1994
DAWN is very active in the preparations for the ICPD as well as at ICPD itself and thereafter. Rosina Wiltshire, Gita Sen, Sonia Corrêa, and Peggy Antrobus of DAWN contribute to Population and Environment: Rethinking the Debate, which challenges depoliticised narratives by placing population within broader social, economic, and political contexts. This book is co-edited by DAWN’s founder member, Lourdes Arizpe; it reinforces a justice-based, feminist rethinking of sustainability rooted in the lived realities of women in the global South.
DAWN also contributes intensively to Population Policies Reconsidered: Health, Empowerment and Rights through multiple chapters; Gita Sen is a co-editor. DAWN’s publication Population and Reproductive Rights: Feminist Perspectives from the South (edited by Sonia Corrêa) is grounded in three years of consultations across 50 countries, bridging local realities with global policy debates and foregrounding Southern feminist perspectives in Cairo.

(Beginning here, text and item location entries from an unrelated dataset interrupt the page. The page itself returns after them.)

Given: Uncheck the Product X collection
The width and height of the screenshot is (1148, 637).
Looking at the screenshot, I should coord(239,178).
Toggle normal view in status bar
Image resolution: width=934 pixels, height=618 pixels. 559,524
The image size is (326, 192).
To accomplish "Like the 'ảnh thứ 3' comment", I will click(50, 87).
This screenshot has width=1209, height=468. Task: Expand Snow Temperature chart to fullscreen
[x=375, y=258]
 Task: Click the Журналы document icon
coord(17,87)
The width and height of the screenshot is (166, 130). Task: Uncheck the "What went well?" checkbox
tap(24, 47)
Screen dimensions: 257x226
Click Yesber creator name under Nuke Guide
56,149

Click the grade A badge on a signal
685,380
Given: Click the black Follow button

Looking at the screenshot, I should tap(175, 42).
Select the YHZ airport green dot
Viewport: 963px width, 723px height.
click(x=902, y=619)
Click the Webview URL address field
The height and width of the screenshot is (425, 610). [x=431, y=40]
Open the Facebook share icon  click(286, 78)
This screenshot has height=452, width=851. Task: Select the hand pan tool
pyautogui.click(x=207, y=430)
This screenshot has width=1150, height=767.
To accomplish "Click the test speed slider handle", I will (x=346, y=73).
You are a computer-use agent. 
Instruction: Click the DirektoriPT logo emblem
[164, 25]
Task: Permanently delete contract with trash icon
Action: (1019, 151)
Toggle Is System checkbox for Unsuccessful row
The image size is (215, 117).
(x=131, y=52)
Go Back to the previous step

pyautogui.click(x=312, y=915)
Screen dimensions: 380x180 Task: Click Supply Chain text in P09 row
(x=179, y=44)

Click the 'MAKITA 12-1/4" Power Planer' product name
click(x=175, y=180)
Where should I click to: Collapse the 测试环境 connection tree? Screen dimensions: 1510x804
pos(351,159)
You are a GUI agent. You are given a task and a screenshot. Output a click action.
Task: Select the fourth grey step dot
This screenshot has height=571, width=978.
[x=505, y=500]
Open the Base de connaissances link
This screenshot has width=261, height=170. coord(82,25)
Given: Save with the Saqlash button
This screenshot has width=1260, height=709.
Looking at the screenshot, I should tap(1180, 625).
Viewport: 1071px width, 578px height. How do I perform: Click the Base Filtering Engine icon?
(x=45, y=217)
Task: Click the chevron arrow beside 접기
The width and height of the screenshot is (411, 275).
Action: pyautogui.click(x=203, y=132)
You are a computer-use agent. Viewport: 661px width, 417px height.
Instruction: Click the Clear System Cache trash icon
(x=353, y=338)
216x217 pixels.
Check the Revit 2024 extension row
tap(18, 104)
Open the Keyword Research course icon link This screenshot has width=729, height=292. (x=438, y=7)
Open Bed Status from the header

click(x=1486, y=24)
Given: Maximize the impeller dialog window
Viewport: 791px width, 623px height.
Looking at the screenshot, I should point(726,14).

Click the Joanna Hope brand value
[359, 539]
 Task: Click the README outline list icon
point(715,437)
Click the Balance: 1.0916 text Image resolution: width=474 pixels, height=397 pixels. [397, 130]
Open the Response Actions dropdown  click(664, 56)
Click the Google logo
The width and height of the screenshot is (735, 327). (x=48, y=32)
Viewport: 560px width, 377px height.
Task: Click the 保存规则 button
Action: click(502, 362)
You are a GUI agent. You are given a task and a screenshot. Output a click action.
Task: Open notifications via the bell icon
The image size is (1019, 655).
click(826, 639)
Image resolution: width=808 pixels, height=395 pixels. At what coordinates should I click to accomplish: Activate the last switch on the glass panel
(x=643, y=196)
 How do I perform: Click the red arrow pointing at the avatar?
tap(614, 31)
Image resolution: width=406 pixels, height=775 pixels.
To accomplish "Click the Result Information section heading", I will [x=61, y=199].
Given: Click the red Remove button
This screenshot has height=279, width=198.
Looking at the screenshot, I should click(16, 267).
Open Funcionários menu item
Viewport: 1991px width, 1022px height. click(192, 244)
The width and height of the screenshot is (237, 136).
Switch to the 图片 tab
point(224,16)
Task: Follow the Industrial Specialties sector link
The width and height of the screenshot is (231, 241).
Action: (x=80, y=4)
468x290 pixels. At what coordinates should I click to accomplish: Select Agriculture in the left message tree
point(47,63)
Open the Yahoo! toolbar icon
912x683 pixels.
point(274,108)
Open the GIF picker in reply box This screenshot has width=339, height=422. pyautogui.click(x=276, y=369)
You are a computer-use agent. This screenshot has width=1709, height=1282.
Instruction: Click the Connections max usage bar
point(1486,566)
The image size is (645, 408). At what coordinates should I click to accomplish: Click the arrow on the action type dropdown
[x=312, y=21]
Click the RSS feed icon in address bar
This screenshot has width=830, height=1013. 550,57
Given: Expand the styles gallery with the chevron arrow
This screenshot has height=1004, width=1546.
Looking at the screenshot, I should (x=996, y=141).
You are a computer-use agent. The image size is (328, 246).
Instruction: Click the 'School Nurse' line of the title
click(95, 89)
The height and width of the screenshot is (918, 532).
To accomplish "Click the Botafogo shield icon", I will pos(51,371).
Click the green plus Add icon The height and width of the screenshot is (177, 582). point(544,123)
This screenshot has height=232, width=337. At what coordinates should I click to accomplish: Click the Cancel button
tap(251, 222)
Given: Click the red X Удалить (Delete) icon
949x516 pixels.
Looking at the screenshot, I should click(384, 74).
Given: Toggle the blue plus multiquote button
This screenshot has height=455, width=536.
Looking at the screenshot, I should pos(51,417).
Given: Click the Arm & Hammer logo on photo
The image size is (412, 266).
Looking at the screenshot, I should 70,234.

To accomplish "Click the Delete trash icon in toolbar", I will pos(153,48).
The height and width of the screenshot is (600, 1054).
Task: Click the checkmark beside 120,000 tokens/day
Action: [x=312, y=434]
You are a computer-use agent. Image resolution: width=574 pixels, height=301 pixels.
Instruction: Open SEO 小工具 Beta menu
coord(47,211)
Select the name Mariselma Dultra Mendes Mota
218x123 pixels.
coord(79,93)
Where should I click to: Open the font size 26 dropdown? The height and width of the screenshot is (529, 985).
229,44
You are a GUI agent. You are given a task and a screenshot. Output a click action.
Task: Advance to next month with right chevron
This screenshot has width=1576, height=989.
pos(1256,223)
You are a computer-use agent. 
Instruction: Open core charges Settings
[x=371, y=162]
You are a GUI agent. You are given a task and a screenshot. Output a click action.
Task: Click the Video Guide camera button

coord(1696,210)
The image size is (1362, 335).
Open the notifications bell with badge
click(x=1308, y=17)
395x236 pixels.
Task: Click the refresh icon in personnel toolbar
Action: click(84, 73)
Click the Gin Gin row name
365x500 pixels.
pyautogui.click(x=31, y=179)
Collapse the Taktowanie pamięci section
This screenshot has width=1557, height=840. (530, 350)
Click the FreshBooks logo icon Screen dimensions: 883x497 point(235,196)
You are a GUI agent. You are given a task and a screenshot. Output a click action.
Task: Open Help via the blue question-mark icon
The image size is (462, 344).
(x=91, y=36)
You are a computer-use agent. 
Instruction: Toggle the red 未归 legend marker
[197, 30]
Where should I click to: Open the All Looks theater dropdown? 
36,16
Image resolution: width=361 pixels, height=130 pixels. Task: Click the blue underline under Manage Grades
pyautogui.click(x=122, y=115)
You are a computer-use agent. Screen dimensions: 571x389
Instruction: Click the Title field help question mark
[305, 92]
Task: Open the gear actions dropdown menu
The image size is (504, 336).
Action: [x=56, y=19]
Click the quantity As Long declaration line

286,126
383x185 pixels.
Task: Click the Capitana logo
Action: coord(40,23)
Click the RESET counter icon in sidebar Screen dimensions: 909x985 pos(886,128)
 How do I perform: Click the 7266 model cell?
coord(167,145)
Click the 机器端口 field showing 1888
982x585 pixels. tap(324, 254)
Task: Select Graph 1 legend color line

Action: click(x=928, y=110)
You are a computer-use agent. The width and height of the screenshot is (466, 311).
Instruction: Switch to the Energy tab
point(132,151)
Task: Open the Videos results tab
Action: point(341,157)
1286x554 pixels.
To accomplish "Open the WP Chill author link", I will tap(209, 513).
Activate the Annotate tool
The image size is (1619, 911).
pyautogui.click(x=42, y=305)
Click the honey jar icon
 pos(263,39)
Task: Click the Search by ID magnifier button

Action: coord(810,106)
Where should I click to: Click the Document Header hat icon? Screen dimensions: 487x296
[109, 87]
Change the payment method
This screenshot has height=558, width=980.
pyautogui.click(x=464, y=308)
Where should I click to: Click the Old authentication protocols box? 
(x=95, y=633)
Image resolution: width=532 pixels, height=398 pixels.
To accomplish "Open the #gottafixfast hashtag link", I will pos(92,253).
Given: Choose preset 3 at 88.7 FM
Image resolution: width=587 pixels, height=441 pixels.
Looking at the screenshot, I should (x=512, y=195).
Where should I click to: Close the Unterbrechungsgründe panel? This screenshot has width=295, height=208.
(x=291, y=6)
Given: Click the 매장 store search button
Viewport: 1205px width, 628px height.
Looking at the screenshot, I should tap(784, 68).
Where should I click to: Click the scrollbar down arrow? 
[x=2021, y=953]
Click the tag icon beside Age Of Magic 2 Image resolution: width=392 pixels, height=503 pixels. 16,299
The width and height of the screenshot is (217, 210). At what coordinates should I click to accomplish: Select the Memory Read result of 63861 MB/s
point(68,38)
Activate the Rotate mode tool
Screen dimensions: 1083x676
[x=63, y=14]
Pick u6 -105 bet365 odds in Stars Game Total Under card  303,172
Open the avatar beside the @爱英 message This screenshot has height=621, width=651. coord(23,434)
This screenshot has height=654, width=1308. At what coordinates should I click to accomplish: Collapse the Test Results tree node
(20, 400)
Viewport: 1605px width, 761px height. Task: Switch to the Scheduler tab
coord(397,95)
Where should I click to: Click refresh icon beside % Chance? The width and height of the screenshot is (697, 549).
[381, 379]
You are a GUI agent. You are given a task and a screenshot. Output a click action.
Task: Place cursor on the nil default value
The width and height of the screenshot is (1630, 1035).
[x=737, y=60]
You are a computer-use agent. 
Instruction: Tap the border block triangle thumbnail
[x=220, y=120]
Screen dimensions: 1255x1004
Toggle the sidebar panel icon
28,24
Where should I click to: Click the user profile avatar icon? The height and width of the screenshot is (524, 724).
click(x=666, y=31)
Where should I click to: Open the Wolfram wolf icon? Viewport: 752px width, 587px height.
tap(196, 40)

At a crucial preparatory meeting in Rio in January 1994, DAWN helps draft the Women’s Declaration on Population Policies and acts as a crucial bridge between women’s rights advocates from the South and North, overcoming deep divides. At the 1994 International Conference on Population and Development, DAWN played a significant role in shifting the debate from demographic control to sexual and reproductive health and rights and development justice. DAWN members are also active in the feminist HERA (Health, Empowerment, Rights and Accountability) group whose members play a vital role at the ICPD.